Den immer noch inhaftierten BDP-Abgeordneten wird die Mitgliedschaft im Dachverband KCK, dem auch die PKK angehört, vorgeworfen. Auf dieser Grundlage sind nicht nur die sechs Abgeordneten, sondern 31 BürgermeisterInnen, sowie 6500 BDPlerInnen, bekannte türkische MenschenrechtlerInnen, Frauenaktivistinnen und JournalistInnen inhaftiert. Allen werden keine konkreten Straftaten sondern z.b. die Teilnahme an Pressekonferenzen oder Veranstaltungen vorgeworfen. Mustafa Balbay beschuldigen die Behörden am „Ergenekon-Netzwerk“, einer vermeintlichen Verschwörung zum Sturz der AKP-Regierung beteiligt zu sein.

Andrej Hunko, MdB Die Linke und Mitglied in der Parlamentarischen Versammlung des Europarats besuchte vor kurzem zwei der inhaftierten BDPlerInnen in Mardin und Diyarbakir und den CHPler Mustafa Balbay in Istanbul und äußerte sich besorgt über die menschenverachtenden Zustände in den türkischen Gefängnissen. 1500 politische Gefangene und 15 ExilkurdInnen in Strasbourg befanden sich 50 Tage im Hungerstreik um das Schweigen über die Situation der kurdischen Bevölkerung aufzubrechen. „Mein Eindruck ist, dass es bei dem Ergenekon Verfahren nicht primär um die Aufklärung einer möglichen Verschwörung, sondern - ähnlich wie bei den KCK-Verfahren - um die Schaffung einer Konstruktion geht, mittels derer Oppositionelle etwa aufgrund anonymer Hinweise beliebig aus dem Verkehr gezogen werden können. Das hat schon Orwell’sche Züge. (…) Was den türkisch-kurdischen Konflikt angeht, so muss klar sein, dass es keine militärische oder repressive Lösung geben kann. Hier müssen endlich die Waffen schweigen und, auch unter Einbeziehung von Abdullah Öcalan, verhandelt werden. Alle Erfahrungen mit ähnlichen Konflikten - etwa in Südafrika oder Nordirland - zeigen, dass es keinen anderen vertretbaren Weg gibt,“ so der Abgeordnete nach seiner Reise.

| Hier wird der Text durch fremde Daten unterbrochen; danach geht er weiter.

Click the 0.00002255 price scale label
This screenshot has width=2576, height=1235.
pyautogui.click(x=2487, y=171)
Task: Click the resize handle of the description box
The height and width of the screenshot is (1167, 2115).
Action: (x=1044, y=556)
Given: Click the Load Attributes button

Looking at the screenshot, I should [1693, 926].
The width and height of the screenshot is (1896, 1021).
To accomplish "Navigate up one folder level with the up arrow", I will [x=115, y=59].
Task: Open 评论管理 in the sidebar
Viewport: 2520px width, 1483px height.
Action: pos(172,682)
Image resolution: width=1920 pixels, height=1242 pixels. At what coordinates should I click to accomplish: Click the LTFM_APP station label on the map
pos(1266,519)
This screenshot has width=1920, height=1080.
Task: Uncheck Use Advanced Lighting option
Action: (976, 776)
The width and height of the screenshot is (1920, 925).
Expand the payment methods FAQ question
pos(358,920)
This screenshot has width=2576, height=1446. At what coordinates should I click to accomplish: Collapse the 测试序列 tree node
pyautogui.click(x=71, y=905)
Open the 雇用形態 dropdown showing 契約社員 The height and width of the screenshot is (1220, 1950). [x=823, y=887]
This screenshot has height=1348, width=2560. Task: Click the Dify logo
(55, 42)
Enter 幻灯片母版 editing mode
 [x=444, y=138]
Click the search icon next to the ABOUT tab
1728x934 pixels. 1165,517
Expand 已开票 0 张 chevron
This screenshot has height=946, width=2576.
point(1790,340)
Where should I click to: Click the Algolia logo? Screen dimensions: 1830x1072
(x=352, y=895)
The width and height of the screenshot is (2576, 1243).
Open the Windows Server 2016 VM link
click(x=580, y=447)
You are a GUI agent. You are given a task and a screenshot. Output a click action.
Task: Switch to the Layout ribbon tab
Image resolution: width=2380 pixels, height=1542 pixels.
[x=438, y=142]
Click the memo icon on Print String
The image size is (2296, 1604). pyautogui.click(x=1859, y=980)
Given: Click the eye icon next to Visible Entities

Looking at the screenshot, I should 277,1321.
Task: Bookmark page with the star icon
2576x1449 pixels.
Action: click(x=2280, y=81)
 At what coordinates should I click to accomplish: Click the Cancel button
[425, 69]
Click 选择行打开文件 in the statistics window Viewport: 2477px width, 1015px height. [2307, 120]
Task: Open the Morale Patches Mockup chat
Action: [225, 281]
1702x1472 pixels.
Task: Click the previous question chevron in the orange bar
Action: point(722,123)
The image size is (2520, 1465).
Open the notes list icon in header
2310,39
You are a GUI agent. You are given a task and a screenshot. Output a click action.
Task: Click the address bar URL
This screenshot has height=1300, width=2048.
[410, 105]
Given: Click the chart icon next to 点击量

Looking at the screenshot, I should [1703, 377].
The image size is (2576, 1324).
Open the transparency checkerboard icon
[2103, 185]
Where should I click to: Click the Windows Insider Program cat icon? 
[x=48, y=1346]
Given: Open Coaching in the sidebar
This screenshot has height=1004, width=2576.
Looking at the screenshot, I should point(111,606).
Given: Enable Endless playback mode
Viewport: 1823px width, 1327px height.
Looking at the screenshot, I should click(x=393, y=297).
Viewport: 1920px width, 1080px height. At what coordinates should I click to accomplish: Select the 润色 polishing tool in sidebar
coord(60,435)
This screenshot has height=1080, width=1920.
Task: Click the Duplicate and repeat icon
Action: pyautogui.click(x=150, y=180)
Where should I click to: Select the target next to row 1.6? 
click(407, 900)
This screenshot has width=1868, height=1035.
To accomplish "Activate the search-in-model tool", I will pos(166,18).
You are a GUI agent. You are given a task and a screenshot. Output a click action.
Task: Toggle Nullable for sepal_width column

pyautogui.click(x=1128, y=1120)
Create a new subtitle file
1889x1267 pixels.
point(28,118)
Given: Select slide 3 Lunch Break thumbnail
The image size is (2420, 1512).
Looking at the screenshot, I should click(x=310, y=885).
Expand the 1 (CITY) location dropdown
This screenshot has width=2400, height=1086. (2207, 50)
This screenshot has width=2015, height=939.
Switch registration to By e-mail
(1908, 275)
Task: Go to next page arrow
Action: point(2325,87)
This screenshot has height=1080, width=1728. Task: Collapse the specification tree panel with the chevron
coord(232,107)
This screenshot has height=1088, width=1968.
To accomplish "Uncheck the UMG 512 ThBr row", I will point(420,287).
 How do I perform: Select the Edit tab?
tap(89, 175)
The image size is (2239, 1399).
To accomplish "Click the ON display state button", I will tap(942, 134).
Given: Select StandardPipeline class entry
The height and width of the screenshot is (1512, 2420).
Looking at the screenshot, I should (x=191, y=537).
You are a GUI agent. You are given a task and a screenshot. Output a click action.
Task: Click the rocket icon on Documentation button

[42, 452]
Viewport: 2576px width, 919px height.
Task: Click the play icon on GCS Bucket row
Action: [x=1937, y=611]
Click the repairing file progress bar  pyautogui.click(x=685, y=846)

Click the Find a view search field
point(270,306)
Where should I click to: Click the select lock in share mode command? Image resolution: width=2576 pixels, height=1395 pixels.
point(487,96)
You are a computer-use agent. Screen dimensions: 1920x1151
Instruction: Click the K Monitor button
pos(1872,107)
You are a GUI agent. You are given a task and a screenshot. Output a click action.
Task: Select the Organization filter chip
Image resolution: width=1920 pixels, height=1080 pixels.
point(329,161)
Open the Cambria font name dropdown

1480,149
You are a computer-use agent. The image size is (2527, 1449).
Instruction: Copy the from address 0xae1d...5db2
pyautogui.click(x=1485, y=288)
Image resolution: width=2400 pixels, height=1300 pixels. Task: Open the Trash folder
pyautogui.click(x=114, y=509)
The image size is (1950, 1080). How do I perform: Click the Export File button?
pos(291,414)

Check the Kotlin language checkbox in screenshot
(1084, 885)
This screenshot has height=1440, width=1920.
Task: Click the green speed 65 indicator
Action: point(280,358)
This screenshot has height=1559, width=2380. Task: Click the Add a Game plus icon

Kein Verständnis zeigt Hunko für die Haltung der Bundesregierung und vieler EU-Verantwortlicher, die aus geopolitischen Opportunitätsgründen zur dramatischen Verschlechterung der Lage in der Türkei schweigen und das AKP-Regime sogar als Vorbild für die arabische Welt hinstellen würden. „Ein solcher Doppelstandard in puncto Menschenrechte und Demokratie ist einfach nur ekelhaft,“ so der Linke Bundestagsabgeordnete.

Dass der türkische Botschafter versuchte Wolfgang Thierse zu zensieren, der dieses Schweigen beendete, zeigt deutlich die derzeitige Herangehensweise der türkischen Regierung und deren VertreterInnen in der Bundesrepublik. Immer wieder versuchen diese eine Politik der Zensur und Verleugnung, besonders was die Rechte der KurdInnen und religiöser Minderheiten angeht auch im bundesdeutschen Alltag, z.b. auf politischer und administrativer Ebene, bei Veranstaltungen oder im Bildungsbereich mit Druck und Drohungen durchzusetzen. Kurdische MigrantInnen sind täglich damit konfrontiert.